In the present, Pratap experiences a change of heart. He turns over the land deeds to the village workers, motivating them to abandon mining, plant trees and seek redemption. However, Renu reignites their avarice, enticing them back to digging the gold. As the villagers turn on one another in hysteria, the curse's effect escalates, causing people to turn into golden statues upon physical touch.

Horrified, the survivors attempt to flee the village through a secret underground mine shaft. During their escape, a pregnant widow goes into labor. Moved by her misery, the villagers cast aside their selfishness and form a protective human shield around her to block the collapsing cave ceiling, willingly petrifying into a golden dome to save her and her unborn child.

Witnessing this selfless sacrifice, Pratap, Gauri, a reformed Renu, and the other survivors sing in emotional unity, expressing genuine remorse for their past greed. A torrential rainfall dissolves the curse, washing over the village and restoring the golden statues back to living humans alongside restoring the villagers' voices, just as the woman gives birth to a girl child.
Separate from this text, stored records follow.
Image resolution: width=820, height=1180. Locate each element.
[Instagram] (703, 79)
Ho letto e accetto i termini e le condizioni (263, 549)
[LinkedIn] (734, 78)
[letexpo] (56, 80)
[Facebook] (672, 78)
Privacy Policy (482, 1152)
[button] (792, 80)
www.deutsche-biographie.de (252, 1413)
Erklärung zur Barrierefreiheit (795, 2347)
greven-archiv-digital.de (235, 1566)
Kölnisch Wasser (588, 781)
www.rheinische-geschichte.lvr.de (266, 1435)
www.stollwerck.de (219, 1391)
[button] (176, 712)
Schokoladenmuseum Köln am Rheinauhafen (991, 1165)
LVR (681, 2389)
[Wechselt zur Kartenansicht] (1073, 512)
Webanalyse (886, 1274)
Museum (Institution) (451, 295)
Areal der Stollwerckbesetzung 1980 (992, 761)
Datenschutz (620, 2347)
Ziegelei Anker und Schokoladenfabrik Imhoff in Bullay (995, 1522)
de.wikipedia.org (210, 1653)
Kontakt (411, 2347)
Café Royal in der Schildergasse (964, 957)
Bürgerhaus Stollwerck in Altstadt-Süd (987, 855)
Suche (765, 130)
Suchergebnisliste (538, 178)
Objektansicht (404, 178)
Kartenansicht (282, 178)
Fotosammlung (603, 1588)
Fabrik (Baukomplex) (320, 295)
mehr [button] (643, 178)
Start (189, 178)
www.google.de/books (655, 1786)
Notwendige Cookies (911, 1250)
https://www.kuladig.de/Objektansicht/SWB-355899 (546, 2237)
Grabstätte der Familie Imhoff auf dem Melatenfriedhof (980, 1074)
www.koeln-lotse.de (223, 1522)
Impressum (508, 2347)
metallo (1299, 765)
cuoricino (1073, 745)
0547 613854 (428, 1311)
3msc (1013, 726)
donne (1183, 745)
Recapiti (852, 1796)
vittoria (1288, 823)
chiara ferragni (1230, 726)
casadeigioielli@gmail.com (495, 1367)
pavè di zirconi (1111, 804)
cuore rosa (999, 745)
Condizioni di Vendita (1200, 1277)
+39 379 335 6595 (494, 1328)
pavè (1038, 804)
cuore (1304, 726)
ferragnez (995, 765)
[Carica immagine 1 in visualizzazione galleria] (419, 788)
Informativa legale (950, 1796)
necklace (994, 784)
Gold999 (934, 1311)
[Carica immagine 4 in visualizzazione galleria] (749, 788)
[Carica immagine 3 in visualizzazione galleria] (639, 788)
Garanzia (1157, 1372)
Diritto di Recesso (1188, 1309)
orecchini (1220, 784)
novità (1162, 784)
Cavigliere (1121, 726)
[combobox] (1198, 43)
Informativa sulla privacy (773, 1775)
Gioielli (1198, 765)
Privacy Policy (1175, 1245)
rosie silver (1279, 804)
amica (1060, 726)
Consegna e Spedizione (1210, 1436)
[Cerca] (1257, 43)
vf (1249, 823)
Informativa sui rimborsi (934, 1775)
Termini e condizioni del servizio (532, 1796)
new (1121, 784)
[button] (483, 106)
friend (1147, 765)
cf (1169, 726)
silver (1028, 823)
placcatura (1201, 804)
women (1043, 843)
Years later, the villagers live in harmony with nature. A wealthy business mogul arrives and attempts to bribe the townspeople into reopening the mines. Ignoring the warnings, he deliberately steps on a plant, crushing it. Instantly, the curse reawakens, forcing the mogul into an involuntary dance as the laughing villagers walk away.

== Production ==
Singeetham Srinivasa Rao had the idea for the film even before the release of Pushpaka Vimana (1987). Due to his advanced age and health issues, he often remotely directed the film through a virtual monitor arranged at his house. Filming took place in Chennai and Hyderabad, and lasted around 77 to 78 working days. The music was composed by Devi Sri Prasad.

== Release ==
Sing Geetham was released theatrically on 12 June 2026, being pushed by a day.

== Reception ==
Sangeetha Devi Dundoo of The Hindu called Sing Geetham a "refreshing departure" from the pan-Indian films that contemporary Telugu filmmakers were aggressively pursuing, adding that it "serves as a timely reminder that the industry can still take leaps of faith and offer audiences something new". Sruthi Ganapathy Raman of The Hollywood Reporter India wrote, "Singeetam Srinivasa Rao takes this land drama and infuses it with characteristic childlike wonderment, bringing us a frothy musical that’s also an effective environmental piece". T. Maruthi Acharya of India Today wrote, "If Sing Geetham exists at all, a share of the credit belongs to director-producer Nag Ashwin's conviction. At a time when the industry increasingly rewards the familiar, he chooses to place his faith in imagination and a master storyteller who has spent a lifetime proving that impossible ideas can work". Latha Srinivasan of NDTV wrote, "At the outset, Singeetham Srinivasa Rao's musical fantasy is not just novel for Telugu cinema but for Indian cinema itself at this juncture. While Indian films predominantly feature song-and-dance routines, in Sing Geetham the dialogues themselves dissolve into song, which makes it feel refreshing and captivating".